Investigating gene expression profiles in homogeneous cell populations, such as T or B lymphocytes, that have a potential as markers of infection or disease, might resolve such variability and could have greater diagnostic power than whole blood profiles [6, 7]. The extraction of more homogeneous cell populations, however, which is often laborious and difficult to standardize, involves manipulation of the cells and may influence the expression profiles [69].

One source that is used extensively to study genetic influences on expression [1012] or to investigate host responses to pathogens [5] is LCLs. The substantial advantage of LCLs over whole blood is that the impact of environmental influences or other cell types on expression is much reduced, allowing - in theory - a more powerful investigation of genetic influences. However, LCLs are transformed and cultured under artificial conditions and may not represent the natural gene expression state in vivo due to a large percentage of pauciclonality combined with widespread monoallelic expression [13, 14].

In order for gene expression profiling in blood to become a reliable and reproducible tool in large-scale investigations, a better understanding of intra- and interindividual variability comparing used methods is needed. Several studies have shown that the PAXgene system using whole blood samples results in higher variability of gene expression profiles and a decrease in expressed genes compared to PBMC-based methods [69]. However, Whitney et al. observed a higher variability of gene expression profiles in individuals with disease than among healthy individuals in blood, indicating the feasibility of using gene expression profiling in blood for disease detection and diagnosis [6].
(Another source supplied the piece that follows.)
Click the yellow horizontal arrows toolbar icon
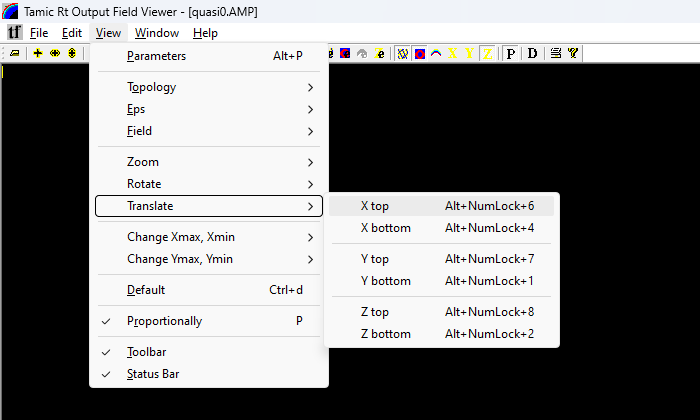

Several studies have examined the variability and gene expression signatures in whole blood and PBMCs in healthy individuals using different cell and RNA isolation procedures [68, 1521]. Only one study investigated gene expression signatures of purified T- and B-lymphocytes and granulocytes [9] and little work has been done to explore differences in gene expression profiles from LCLs and B cell subsets. A comparison between the variability and gene expression signature of LCLs to other blood-based subtypes is of particular relevance, given the extent to which this sample type is currently being used for expression Quantitative Trait Loci studies [1012].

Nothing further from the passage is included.